Somewhat related: I see that RedHat and Amazon’s EC2 have some sort of official relationship. I started looking at EC2 last night, and think Amazon’s done a great job of abstracting out all the messy parts of administration. I wonder how much of the RH projects mentioned above are intended to manage ec2 clouds? I would love to see some spacewalk graphs of a set of ec2 instances. Is anyone on the spacewalk team writing ec2 plugins?

Spacewalk

I’ve been doing some consulting lately that has had me revisiting a lot of old ground. We’re using cobbler and puppet for large portions of it. Nagios is the likely candidate for monitoring, with maybe some cacti thrown in for historical charting. It’s a little disappointing given all the work done at Excite and NOCpulse, which surpassed what can be done with these other tools.

While searching for more alternatives, a colleague noticed Spacewalk. It took me a while to realize what this was. Could it be all the NOCpulse code? One git clone git://git.fedorahosted.org/spacewalk.git/ later, I was seeing a lot of familiar code.

In 2002 Red Hat acquired NOCpulse shortly after I left for UCLA for grad school. Looks like six years later they are open-sourcing all the code they acquired. There’s some discussion about telling a fuller story of this code, including a list of alumni contributors.

I’m anxious to see where it goes from here. Open source tools in this area are sorely lacking — is Spacewalk the answer? I’ll likely be posting a lot more about this in the future.

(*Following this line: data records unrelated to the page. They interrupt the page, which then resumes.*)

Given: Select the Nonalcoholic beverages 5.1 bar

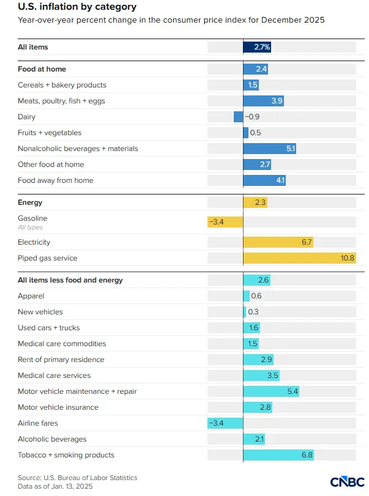Looking at the screenshot, I should coord(270,149).
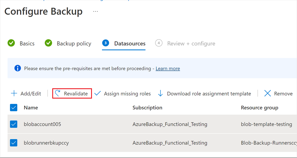
Task: Click the download arrow icon
Action: point(160,93)
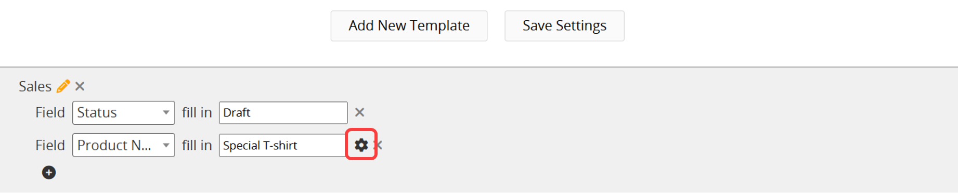Open the Status field selector
Screen dimensions: 958x194
pyautogui.click(x=124, y=113)
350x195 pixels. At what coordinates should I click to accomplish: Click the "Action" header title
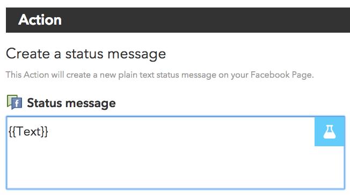[x=40, y=20]
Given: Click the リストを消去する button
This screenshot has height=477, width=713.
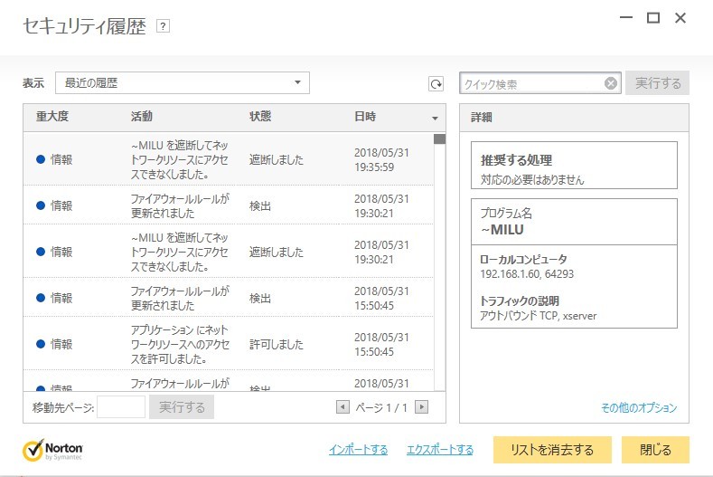Looking at the screenshot, I should [552, 450].
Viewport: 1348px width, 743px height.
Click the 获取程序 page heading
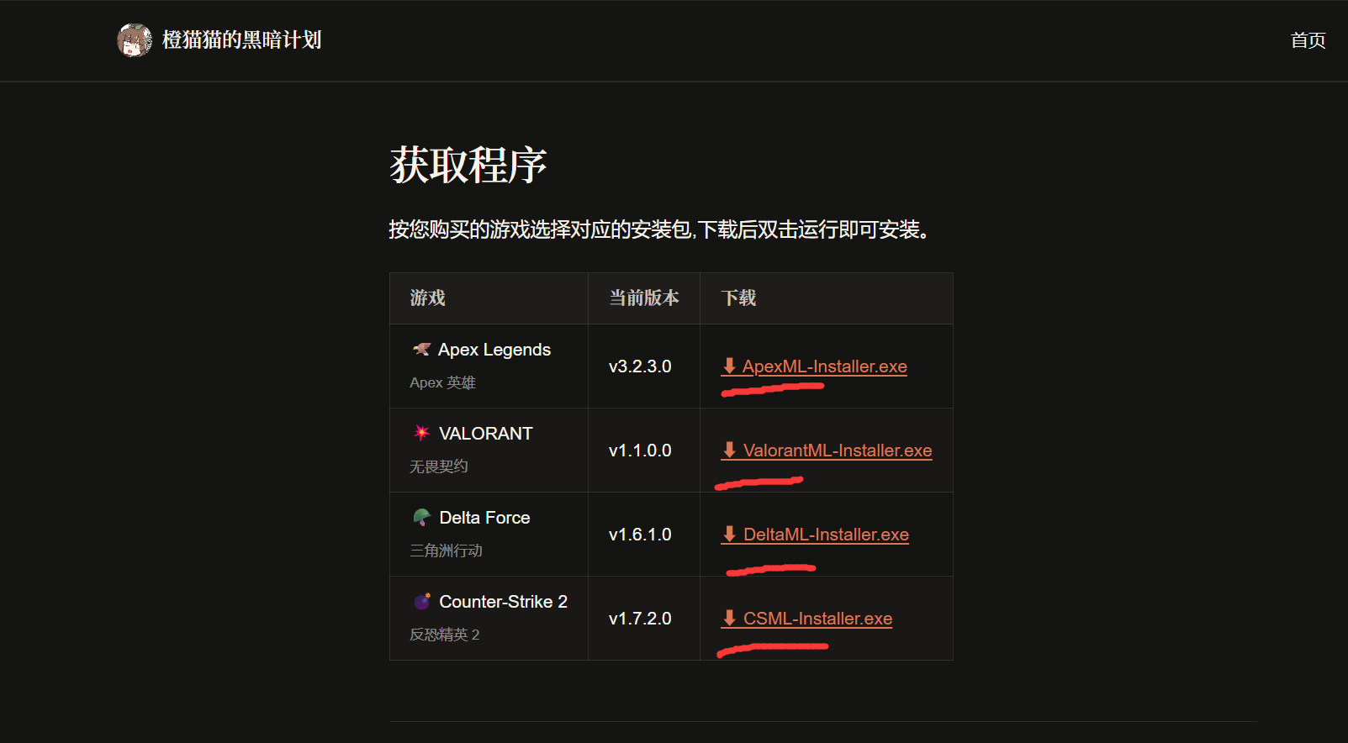tap(468, 165)
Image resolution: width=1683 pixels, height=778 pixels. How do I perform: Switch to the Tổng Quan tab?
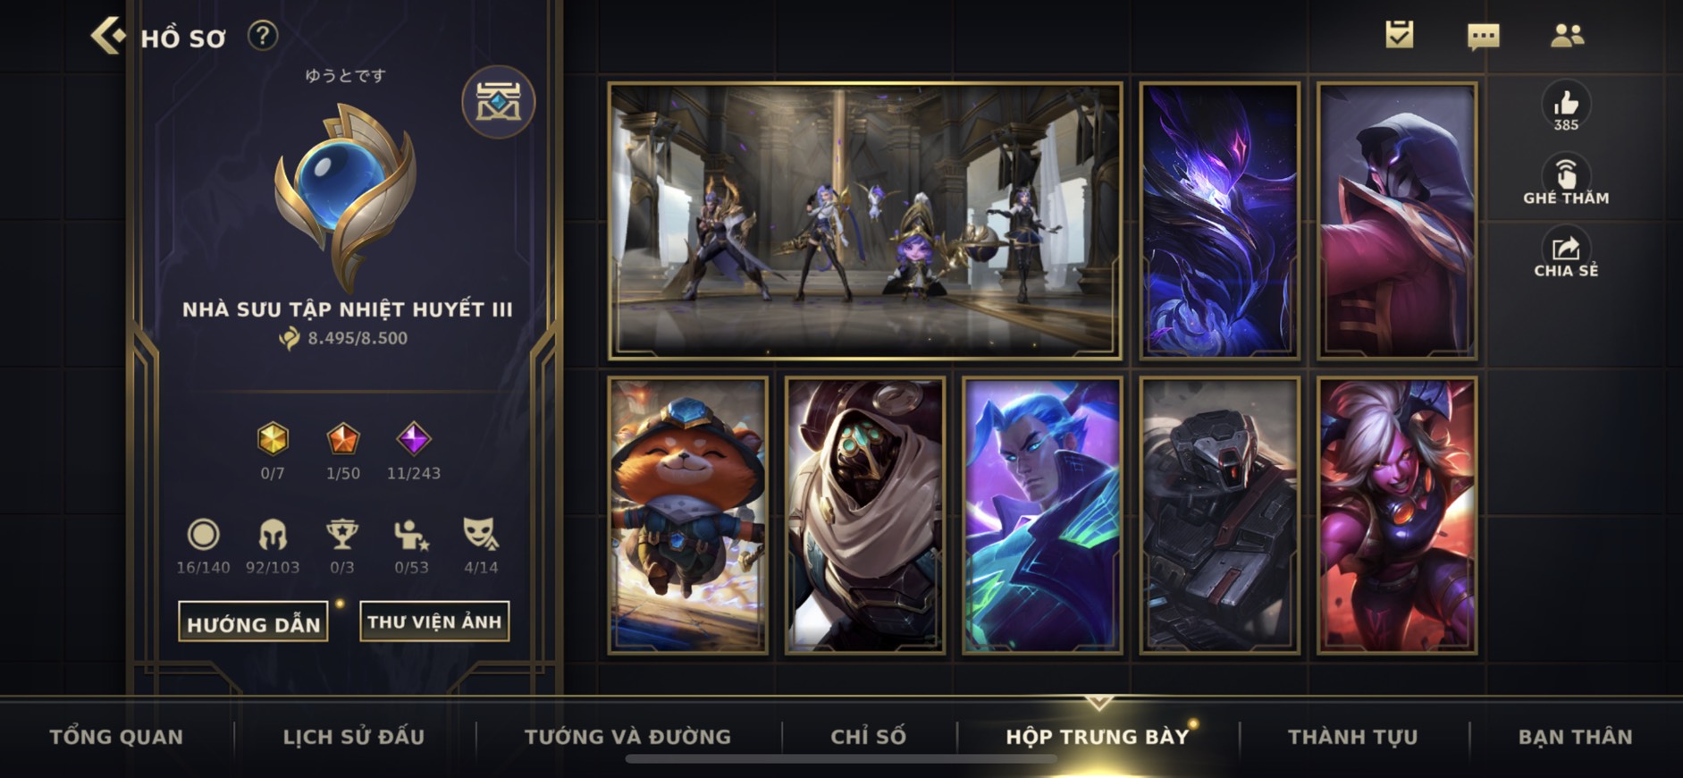(x=116, y=737)
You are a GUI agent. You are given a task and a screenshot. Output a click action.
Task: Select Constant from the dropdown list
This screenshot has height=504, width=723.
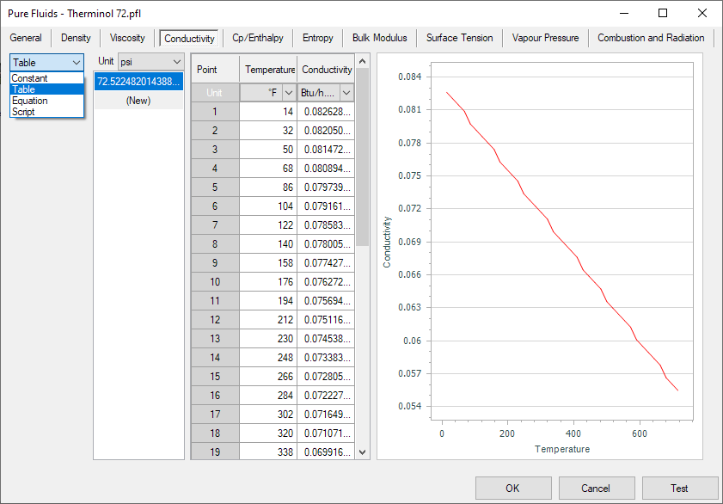30,78
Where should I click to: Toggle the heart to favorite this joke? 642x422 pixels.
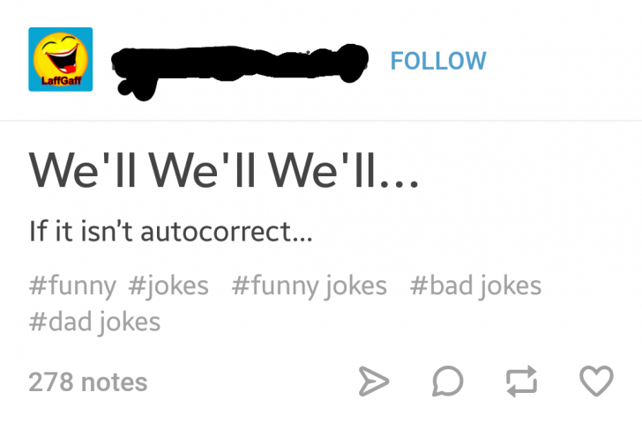pyautogui.click(x=596, y=381)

My QVT Implementation & OMeta under Rhino

Not much blogging lately, but I have a good excuse. I decided to take one last class here at UCLA — a programming language design lab run by Todd Millstein and Alan Kay. I’ve taken classes from both before, but this one is probably the most useful so far in terms forcing me to articulate ideas from my research.

I was already thinking I was going to need this, but now it’s clear that I need my own QVT/OCL implementation. I may not need all of it right away, but at minimum I needed a parser. A couple of months ago I used Medini QVT as a reference implementation to create a couple of demo transformations. Now I’ve gone through the OMG specs to extract the grammars and have created a single large antlr grammar. The QVT portion worked fine, but of course adding OCL introduced a lot of left recursion.

Enter OMeta, which can handle grammars that contain left recursion. Turns out that the author Alex Warth is participating in this design lab as well. He’s put a lot of work into a javascript version of OMeta. I would use it directly except that I want to have deep interaction with EMF and Subversion. And potentially a lot of other java code.

As of a few minutes ago, I think I have my solution: Implement a java wrapper for OMeta using Mozilla’s Rhino. We’ll see how cleanly I can wrap it.

I’ll try to be good about posting updates on this. I have some hard deadlines approaching, but I think this project is now in the critical path, so it’s likely that it will get done soonish.